**WHAT THE TASK ASKS**
Every entry below must be reproduced exactly.

■ ■ ■ ■

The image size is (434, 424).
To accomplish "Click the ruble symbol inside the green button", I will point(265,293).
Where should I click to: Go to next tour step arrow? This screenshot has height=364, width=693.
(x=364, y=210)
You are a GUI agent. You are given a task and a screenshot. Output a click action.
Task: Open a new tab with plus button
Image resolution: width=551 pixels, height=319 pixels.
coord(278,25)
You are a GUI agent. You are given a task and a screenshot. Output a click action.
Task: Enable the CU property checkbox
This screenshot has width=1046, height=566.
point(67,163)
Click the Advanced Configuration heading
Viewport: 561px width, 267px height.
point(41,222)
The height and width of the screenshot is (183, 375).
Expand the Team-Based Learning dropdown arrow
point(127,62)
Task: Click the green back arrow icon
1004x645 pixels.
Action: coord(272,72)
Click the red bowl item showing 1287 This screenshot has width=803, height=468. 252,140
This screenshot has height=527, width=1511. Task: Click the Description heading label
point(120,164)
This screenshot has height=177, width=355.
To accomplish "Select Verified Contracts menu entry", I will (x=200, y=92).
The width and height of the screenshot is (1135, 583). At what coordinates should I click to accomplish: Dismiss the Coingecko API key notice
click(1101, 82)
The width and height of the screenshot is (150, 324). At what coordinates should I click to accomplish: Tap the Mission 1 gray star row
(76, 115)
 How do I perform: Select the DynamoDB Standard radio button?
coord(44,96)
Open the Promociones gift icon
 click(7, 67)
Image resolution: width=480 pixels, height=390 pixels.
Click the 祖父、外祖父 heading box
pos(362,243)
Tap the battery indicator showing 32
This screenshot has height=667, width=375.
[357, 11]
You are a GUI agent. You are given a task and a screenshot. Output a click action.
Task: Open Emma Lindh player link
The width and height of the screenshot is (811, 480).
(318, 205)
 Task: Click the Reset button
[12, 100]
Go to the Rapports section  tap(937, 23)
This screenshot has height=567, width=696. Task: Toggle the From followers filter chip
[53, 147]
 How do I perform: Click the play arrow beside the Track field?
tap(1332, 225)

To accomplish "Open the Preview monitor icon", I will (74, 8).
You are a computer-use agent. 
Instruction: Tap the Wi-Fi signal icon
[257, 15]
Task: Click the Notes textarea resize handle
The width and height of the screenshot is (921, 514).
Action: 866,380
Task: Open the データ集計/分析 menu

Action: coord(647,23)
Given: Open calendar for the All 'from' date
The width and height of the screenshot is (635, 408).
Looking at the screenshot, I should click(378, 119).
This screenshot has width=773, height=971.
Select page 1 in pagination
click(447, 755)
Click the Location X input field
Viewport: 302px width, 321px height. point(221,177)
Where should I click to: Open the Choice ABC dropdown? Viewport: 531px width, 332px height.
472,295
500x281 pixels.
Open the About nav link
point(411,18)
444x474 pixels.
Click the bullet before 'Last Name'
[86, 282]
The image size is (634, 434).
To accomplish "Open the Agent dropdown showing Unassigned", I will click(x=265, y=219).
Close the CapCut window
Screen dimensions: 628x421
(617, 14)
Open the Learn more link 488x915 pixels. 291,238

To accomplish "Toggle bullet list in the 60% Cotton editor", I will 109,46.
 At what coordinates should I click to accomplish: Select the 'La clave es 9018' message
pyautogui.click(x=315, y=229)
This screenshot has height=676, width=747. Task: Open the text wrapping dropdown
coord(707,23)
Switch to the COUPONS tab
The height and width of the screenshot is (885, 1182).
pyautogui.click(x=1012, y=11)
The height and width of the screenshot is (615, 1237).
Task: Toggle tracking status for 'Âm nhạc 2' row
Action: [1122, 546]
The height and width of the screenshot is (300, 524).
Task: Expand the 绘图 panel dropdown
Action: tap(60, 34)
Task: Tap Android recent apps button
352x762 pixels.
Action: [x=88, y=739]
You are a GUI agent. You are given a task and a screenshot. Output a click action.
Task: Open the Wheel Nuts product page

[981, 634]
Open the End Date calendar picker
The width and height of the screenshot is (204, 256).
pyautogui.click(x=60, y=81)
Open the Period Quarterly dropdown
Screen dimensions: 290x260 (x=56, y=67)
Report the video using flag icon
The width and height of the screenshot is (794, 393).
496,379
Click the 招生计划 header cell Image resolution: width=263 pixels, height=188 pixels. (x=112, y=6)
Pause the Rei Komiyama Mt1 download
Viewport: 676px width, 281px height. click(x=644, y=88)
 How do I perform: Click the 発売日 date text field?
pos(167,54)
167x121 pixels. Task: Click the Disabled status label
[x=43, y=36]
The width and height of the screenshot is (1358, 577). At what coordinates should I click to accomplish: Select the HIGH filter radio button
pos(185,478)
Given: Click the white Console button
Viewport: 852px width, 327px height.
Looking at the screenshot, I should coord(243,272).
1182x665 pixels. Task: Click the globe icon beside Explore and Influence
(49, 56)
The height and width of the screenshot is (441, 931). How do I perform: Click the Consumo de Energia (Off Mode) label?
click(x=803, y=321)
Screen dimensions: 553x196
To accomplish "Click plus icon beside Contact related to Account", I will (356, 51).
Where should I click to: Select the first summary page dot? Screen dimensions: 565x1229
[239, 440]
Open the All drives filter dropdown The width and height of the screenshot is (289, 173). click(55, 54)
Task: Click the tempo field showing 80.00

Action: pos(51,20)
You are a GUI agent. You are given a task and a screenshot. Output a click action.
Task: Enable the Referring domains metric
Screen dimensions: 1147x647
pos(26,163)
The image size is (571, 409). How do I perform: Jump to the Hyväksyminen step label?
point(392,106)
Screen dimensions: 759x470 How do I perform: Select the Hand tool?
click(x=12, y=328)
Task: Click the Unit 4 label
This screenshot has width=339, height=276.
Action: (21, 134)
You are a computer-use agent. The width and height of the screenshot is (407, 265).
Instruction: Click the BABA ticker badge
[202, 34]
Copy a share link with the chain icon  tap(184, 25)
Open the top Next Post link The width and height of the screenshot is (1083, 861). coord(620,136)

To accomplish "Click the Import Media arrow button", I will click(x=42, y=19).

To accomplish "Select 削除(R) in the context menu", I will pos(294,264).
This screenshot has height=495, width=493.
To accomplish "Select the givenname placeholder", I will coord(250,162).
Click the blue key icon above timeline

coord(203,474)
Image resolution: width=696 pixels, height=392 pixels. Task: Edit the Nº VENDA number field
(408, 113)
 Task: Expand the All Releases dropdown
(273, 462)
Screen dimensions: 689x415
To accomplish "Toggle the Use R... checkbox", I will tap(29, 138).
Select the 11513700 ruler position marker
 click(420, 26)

■ ■ ■ ■

**TASK RESPONSE**
The image size is (434, 424).
To accomplish "Click the ruble symbol inside the green button", I will point(265,293).
Where should I click to: Go to next tour step arrow? This screenshot has height=364, width=693.
(x=364, y=210)
You are a GUI agent. You are given a task and a screenshot. Output a click action.
Task: Open a new tab with plus button
Image resolution: width=551 pixels, height=319 pixels.
coord(278,25)
You are a GUI agent. You are given a task and a screenshot. Output a click action.
Task: Enable the CU property checkbox
This screenshot has width=1046, height=566.
point(67,163)
Click the Advanced Configuration heading
Viewport: 561px width, 267px height.
point(41,222)
The height and width of the screenshot is (183, 375).
Expand the Team-Based Learning dropdown arrow
point(127,62)
Task: Click the green back arrow icon
1004x645 pixels.
Action: coord(272,72)
Click the red bowl item showing 1287 This screenshot has width=803, height=468. 252,140
This screenshot has height=527, width=1511. Task: Click the Description heading label
point(120,164)
This screenshot has height=177, width=355.
To accomplish "Select Verified Contracts menu entry", I will (x=200, y=92).
The width and height of the screenshot is (1135, 583). At what coordinates should I click to accomplish: Dismiss the Coingecko API key notice
click(1101, 82)
The width and height of the screenshot is (150, 324). At what coordinates should I click to accomplish: Tap the Mission 1 gray star row
(76, 115)
 How do I perform: Select the DynamoDB Standard radio button?
coord(44,96)
Open the Promociones gift icon
 click(7, 67)
Image resolution: width=480 pixels, height=390 pixels.
Click the 祖父、外祖父 heading box
pos(362,243)
Tap the battery indicator showing 32
This screenshot has height=667, width=375.
[357, 11]
You are a GUI agent. You are given a task and a screenshot. Output a click action.
Task: Open Emma Lindh player link
The width and height of the screenshot is (811, 480).
(318, 205)
 Task: Click the Reset button
[12, 100]
Go to the Rapports section  tap(937, 23)
This screenshot has height=567, width=696. Task: Toggle the From followers filter chip
[53, 147]
 How do I perform: Click the play arrow beside the Track field?
tap(1332, 225)

To accomplish "Open the Preview monitor icon", I will (74, 8).
You are a computer-use agent. 
Instruction: Tap the Wi-Fi signal icon
[257, 15]
Task: Click the Notes textarea resize handle
The width and height of the screenshot is (921, 514).
Action: 866,380
Task: Open the データ集計/分析 menu

Action: coord(647,23)
Given: Open calendar for the All 'from' date
The width and height of the screenshot is (635, 408).
Looking at the screenshot, I should click(378, 119).
This screenshot has width=773, height=971.
Select page 1 in pagination
click(447, 755)
Click the Location X input field
Viewport: 302px width, 321px height. point(221,177)
Where should I click to: Open the Choice ABC dropdown? Viewport: 531px width, 332px height.
472,295
500x281 pixels.
Open the About nav link
point(411,18)
444x474 pixels.
Click the bullet before 'Last Name'
[86, 282]
The image size is (634, 434).
To accomplish "Open the Agent dropdown showing Unassigned", I will click(x=265, y=219).
Close the CapCut window
Screen dimensions: 628x421
(617, 14)
Open the Learn more link 488x915 pixels. 291,238

To accomplish "Toggle bullet list in the 60% Cotton editor", I will 109,46.
 At what coordinates should I click to accomplish: Select the 'La clave es 9018' message
pyautogui.click(x=315, y=229)
This screenshot has height=676, width=747. Task: Open the text wrapping dropdown
coord(707,23)
Switch to the COUPONS tab
The height and width of the screenshot is (885, 1182).
pyautogui.click(x=1012, y=11)
The height and width of the screenshot is (615, 1237).
Task: Toggle tracking status for 'Âm nhạc 2' row
Action: [1122, 546]
The height and width of the screenshot is (300, 524).
Task: Expand the 绘图 panel dropdown
Action: tap(60, 34)
Task: Tap Android recent apps button
352x762 pixels.
Action: [x=88, y=739]
You are a GUI agent. You are given a task and a screenshot. Output a click action.
Task: Open the Wheel Nuts product page

[981, 634]
Open the End Date calendar picker
The width and height of the screenshot is (204, 256).
pyautogui.click(x=60, y=81)
Open the Period Quarterly dropdown
Screen dimensions: 290x260 (x=56, y=67)
Report the video using flag icon
The width and height of the screenshot is (794, 393).
496,379
Click the 招生计划 header cell Image resolution: width=263 pixels, height=188 pixels. (x=112, y=6)
Pause the Rei Komiyama Mt1 download
Viewport: 676px width, 281px height. click(x=644, y=88)
 How do I perform: Click the 発売日 date text field?
pos(167,54)
167x121 pixels. Task: Click the Disabled status label
[x=43, y=36]
The width and height of the screenshot is (1358, 577). At what coordinates should I click to accomplish: Select the HIGH filter radio button
pos(185,478)
Given: Click the white Console button
Viewport: 852px width, 327px height.
Looking at the screenshot, I should coord(243,272).
1182x665 pixels. Task: Click the globe icon beside Explore and Influence
(49, 56)
The height and width of the screenshot is (441, 931). How do I perform: Click the Consumo de Energia (Off Mode) label?
click(x=803, y=321)
Screen dimensions: 553x196
To accomplish "Click plus icon beside Contact related to Account", I will (356, 51).
Where should I click to: Select the first summary page dot? Screen dimensions: 565x1229
[239, 440]
Open the All drives filter dropdown The width and height of the screenshot is (289, 173). click(55, 54)
Task: Click the tempo field showing 80.00

Action: pos(51,20)
You are a GUI agent. You are given a task and a screenshot. Output a click action.
Task: Enable the Referring domains metric
Screen dimensions: 1147x647
pos(26,163)
The image size is (571, 409). How do I perform: Jump to the Hyväksyminen step label?
point(392,106)
Screen dimensions: 759x470 How do I perform: Select the Hand tool?
click(x=12, y=328)
Task: Click the Unit 4 label
This screenshot has width=339, height=276.
Action: (21, 134)
You are a computer-use agent. The width and height of the screenshot is (407, 265).
Instruction: Click the BABA ticker badge
[202, 34]
Copy a share link with the chain icon  tap(184, 25)
Open the top Next Post link The width and height of the screenshot is (1083, 861). coord(620,136)

To accomplish "Click the Import Media arrow button", I will click(x=42, y=19).

To accomplish "Select 削除(R) in the context menu", I will pos(294,264).
This screenshot has height=495, width=493.
To accomplish "Select the givenname placeholder", I will coord(250,162).
Click the blue key icon above timeline

coord(203,474)
Image resolution: width=696 pixels, height=392 pixels. Task: Edit the Nº VENDA number field
(408, 113)
 Task: Expand the All Releases dropdown
(273, 462)
Screen dimensions: 689x415
To accomplish "Toggle the Use R... checkbox", I will tap(29, 138).
Select the 11513700 ruler position marker
 click(420, 26)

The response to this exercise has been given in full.